Aleteia: Tal como faz com o corpo, o metaverso obriga-nos a questionar a nossa relação com o ambiente. Podemos criar mundos aparentemente intermináveis no metaverso, mas e a natureza, a terra, a nossa casa comum? Poderá o metaverso distrair-nos das nossas responsabilidades com o planeta? Devemos esperar em breve algum tipo de declaração "meta-Laudato-Si"?
Pe. VanHeusen: Pessoalmente, penso que uma declaração oficial seria prematura. Na verdade, não é claro o que será esta tecnologia. Nesta fase, há uma realidade imediata que gostaria de abordar. Os auscultadores VR (realidade virtual) estão agora no mercado e há alguns perigos imediatos que precisam de ser abordados. Os fones de ouvido funcionam de forma semelhante ao seu telefone. Descarrega-se aplicações e cada aplicação tem os seus pontos fortes e fracos. Algumas aplicações têm um conteúdo questionável e imoral. Algumas aplicações baseiam-se em aplicações já conhecidas, tais como o YouTube VR.
Apesar dos inevitáveis problemas, estou pessoalmente entusiasmado com o que esta tecnologia vai permitir que eu e a minha equipa façamos. Um avanço relativamente simples é que seremos capazes de impulsionar o design e a arte em novas direções sem o compromisso a longo prazo que os grandes projetos de construção envolvem. Por exemplo, planejamos projetar capelas digitais e experiências digitais que integrarão artistas novos e emergentes.

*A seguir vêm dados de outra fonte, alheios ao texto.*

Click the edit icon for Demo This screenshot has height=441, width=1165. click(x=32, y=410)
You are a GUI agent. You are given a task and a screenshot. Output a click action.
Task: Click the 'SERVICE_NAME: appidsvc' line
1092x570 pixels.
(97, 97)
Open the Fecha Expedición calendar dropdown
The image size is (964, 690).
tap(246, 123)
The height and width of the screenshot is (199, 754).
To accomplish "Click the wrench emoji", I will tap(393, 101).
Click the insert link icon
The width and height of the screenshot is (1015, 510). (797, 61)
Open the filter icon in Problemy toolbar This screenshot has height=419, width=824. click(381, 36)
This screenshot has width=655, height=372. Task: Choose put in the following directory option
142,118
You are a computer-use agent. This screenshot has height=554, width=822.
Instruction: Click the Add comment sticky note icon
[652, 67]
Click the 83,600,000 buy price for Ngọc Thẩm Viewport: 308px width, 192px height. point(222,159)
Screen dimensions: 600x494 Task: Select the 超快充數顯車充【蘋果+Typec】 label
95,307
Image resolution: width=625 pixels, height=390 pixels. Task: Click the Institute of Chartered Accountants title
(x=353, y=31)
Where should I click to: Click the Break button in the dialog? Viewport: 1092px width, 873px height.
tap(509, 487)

Em termos de VR e AR serem uma distração, desempenharão um papel semelhante ao que os nossos smartphones e computadores já desempenham, tanto positivos como negativos.
Aleteia: Já assistimos a abusos e intimidações no metaverso. Mesmo que a sua "virtualidade" faça parecer que é de alguma forma menos "real", não é. O anonimato parece, de fato, impulsionar estes comportamentos.
Pe. VanHeusen: Por causa do pecado original, a tendência humana é para o pecado e o vício. Na formação das crianças, são necessárias intervenções e educação para contrariar esta tendência. Isto aplica-se ao parque infantil, às equipes desportivas, e será o mesmo com mundos e experiências virtuais.
Em todas as áreas da vida das crianças, boas fronteiras e boa formação permitem que as crianças sejam independentes e desenvolvam a virtude dentro do quadro formado pelos adultos e pela Igreja. A formação das crianças é um jogo suave entre boas fronteiras e permite às crianças espaço para a curiosidade, a exploração e a iniciativa.
É por isso que precisamos de ensinar aos pais como estabelecer boas fronteiras com as novas tecnologias.
Aleteia: Algo que queira partilhar sobre a sua experiência com MetaCatholic?
Pe. VanHeusen: Esteja atento ao nosso Rosário VR, que será realizado na Semana Santa. Haverá uma versão VR disponível no aplicativo YouTube 360 disponível através de dispositivos VR compatíveis. Para aqueles que não têm um auricular VR, lançaremos também um vídeo padrão e uma versão de vídeo 360 que poderá encontrar no nosso perfil no YouTube.